◆ What to do: Going down the data below, set down exactly the line with "Contact Us (1082, 870)" and each line after it through the line with "Agents (1467, 133)"; no other lines.

------------------------------

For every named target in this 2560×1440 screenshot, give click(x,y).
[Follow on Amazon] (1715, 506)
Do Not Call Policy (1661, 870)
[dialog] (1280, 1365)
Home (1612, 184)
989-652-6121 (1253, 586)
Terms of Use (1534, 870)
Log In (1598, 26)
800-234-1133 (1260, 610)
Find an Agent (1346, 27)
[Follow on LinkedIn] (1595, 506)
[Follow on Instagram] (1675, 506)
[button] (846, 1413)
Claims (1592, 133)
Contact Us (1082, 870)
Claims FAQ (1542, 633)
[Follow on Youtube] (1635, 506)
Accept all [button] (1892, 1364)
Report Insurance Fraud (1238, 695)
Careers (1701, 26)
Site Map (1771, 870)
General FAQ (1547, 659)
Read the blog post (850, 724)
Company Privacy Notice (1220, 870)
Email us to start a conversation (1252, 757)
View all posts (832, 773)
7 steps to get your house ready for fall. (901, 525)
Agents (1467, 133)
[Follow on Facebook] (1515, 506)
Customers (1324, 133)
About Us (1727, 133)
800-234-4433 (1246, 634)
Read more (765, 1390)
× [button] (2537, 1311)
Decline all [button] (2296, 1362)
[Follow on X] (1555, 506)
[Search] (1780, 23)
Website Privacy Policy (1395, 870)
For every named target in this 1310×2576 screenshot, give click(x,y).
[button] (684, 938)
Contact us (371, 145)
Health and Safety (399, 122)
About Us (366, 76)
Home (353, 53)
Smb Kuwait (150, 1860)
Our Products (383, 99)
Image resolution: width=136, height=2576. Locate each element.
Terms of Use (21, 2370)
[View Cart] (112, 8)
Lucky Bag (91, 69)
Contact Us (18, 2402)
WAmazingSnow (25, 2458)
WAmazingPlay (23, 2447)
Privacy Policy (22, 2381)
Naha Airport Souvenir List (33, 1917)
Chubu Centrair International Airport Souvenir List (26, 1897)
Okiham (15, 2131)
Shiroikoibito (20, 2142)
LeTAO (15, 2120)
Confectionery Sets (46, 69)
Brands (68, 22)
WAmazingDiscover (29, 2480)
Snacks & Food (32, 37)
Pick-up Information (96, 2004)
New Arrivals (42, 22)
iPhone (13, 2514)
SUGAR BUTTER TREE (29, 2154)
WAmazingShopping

------------------------------

◆ Your solution:
Contact Us (1082, 870)
Claims FAQ (1542, 633)
[Follow on Youtube] (1635, 506)
Accept all [button] (1892, 1364)
Report Insurance Fraud (1238, 695)
Careers (1701, 26)
Site Map (1771, 870)
General FAQ (1547, 659)
Read the blog post (850, 724)
Company Privacy Notice (1220, 870)
Email us to start a conversation (1252, 757)
View all posts (832, 773)
7 steps to get your house ready for fall. (901, 525)
Agents (1467, 133)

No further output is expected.